DATA FOR THE TASK =>
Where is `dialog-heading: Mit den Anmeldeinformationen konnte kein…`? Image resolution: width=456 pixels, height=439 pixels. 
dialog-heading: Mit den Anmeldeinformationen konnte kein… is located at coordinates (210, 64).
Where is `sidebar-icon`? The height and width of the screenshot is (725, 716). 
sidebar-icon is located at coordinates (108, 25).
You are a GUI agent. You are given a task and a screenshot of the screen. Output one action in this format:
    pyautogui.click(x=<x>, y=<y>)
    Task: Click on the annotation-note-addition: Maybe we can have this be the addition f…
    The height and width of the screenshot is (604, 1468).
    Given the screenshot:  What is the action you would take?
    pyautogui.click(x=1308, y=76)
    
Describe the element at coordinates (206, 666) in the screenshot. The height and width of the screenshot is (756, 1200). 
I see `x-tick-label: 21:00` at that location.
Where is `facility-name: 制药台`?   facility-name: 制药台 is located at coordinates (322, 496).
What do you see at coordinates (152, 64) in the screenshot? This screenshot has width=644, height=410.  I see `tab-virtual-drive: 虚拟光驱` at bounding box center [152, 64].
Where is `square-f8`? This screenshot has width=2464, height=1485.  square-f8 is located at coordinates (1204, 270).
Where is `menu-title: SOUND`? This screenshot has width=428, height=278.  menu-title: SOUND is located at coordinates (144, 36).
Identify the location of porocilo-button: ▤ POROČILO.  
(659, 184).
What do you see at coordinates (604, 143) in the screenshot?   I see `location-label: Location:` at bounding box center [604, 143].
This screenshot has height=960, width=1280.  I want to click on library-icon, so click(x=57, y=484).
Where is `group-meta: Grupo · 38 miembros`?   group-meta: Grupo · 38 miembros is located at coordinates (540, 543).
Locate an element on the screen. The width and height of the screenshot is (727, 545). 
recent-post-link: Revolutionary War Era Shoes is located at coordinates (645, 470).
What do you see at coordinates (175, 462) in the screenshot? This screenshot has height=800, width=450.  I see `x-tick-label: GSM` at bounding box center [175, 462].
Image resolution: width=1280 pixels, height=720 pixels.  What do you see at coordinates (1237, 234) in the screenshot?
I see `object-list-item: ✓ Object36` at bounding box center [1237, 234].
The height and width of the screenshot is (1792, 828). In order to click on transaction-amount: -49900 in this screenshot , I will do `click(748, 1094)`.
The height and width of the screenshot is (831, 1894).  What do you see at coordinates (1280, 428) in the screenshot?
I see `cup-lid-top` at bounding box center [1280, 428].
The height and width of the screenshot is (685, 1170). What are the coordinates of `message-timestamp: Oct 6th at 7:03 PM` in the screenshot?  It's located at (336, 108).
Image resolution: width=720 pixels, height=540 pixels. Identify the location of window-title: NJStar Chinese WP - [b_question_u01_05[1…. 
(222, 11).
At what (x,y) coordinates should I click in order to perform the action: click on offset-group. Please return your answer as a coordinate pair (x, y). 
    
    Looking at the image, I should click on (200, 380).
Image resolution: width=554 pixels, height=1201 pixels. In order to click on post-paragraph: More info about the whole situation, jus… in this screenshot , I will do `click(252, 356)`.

WORK INSTRUCTIONS => Rewrite all of the lines above as a numbered list, leaving out any blank lines.

EXPECTED ANSWER =>
1. Where is `dialog-heading: Mit den Anmeldeinformationen konnte kein…`? Image resolution: width=456 pixels, height=439 pixels. 
2. dialog-heading: Mit den Anmeldeinformationen konnte kein… is located at coordinates (210, 64).
3. Where is `sidebar-icon`? The height and width of the screenshot is (725, 716). 
4. sidebar-icon is located at coordinates (108, 25).
5. You are a GUI agent. You are given a task and a screenshot of the screen. Output one action in this format:
6.     pyautogui.click(x=<x>, y=<y>)
7.     Task: Click on the annotation-note-addition: Maybe we can have this be the addition f…
8.     The height and width of the screenshot is (604, 1468).
9.     Given the screenshot:  What is the action you would take?
10.     pyautogui.click(x=1308, y=76)
11. Describe the element at coordinates (206, 666) in the screenshot. The height and width of the screenshot is (756, 1200). 
12. I see `x-tick-label: 21:00` at that location.
13. Where is `facility-name: 制药台`?   facility-name: 制药台 is located at coordinates (322, 496).
14. What do you see at coordinates (152, 64) in the screenshot? This screenshot has width=644, height=410.  I see `tab-virtual-drive: 虚拟光驱` at bounding box center [152, 64].
15. Where is `square-f8`? This screenshot has width=2464, height=1485.  square-f8 is located at coordinates (1204, 270).
16. Where is `menu-title: SOUND`? This screenshot has width=428, height=278.  menu-title: SOUND is located at coordinates (144, 36).
17. Identify the location of porocilo-button: ▤ POROČILO.  
18. (659, 184).
19. What do you see at coordinates (604, 143) in the screenshot?   I see `location-label: Location:` at bounding box center [604, 143].
20. This screenshot has height=960, width=1280.  I want to click on library-icon, so click(x=57, y=484).
21. Where is `group-meta: Grupo · 38 miembros`?   group-meta: Grupo · 38 miembros is located at coordinates (540, 543).
22. Locate an element on the screen. The width and height of the screenshot is (727, 545). 
23. recent-post-link: Revolutionary War Era Shoes is located at coordinates (645, 470).
24. What do you see at coordinates (175, 462) in the screenshot? This screenshot has height=800, width=450.  I see `x-tick-label: GSM` at bounding box center [175, 462].
25. Image resolution: width=1280 pixels, height=720 pixels.  What do you see at coordinates (1237, 234) in the screenshot?
26. I see `object-list-item: ✓ Object36` at bounding box center [1237, 234].
27. The height and width of the screenshot is (1792, 828). In order to click on transaction-amount: -49900 in this screenshot , I will do `click(748, 1094)`.
28. The height and width of the screenshot is (831, 1894).  What do you see at coordinates (1280, 428) in the screenshot?
29. I see `cup-lid-top` at bounding box center [1280, 428].
30. The height and width of the screenshot is (685, 1170). What are the coordinates of `message-timestamp: Oct 6th at 7:03 PM` in the screenshot?  It's located at (336, 108).
31. Image resolution: width=720 pixels, height=540 pixels. Identify the location of window-title: NJStar Chinese WP - [b_question_u01_05[1…. 
32. (222, 11).
33. At what (x,y) coordinates should I click in order to perform the action: click on offset-group. Please return your answer as a coordinate pair (x, y). 
34.     Looking at the image, I should click on (200, 380).
35. Image resolution: width=554 pixels, height=1201 pixels. In order to click on post-paragraph: More info about the whole situation, jus… in this screenshot , I will do `click(252, 356)`.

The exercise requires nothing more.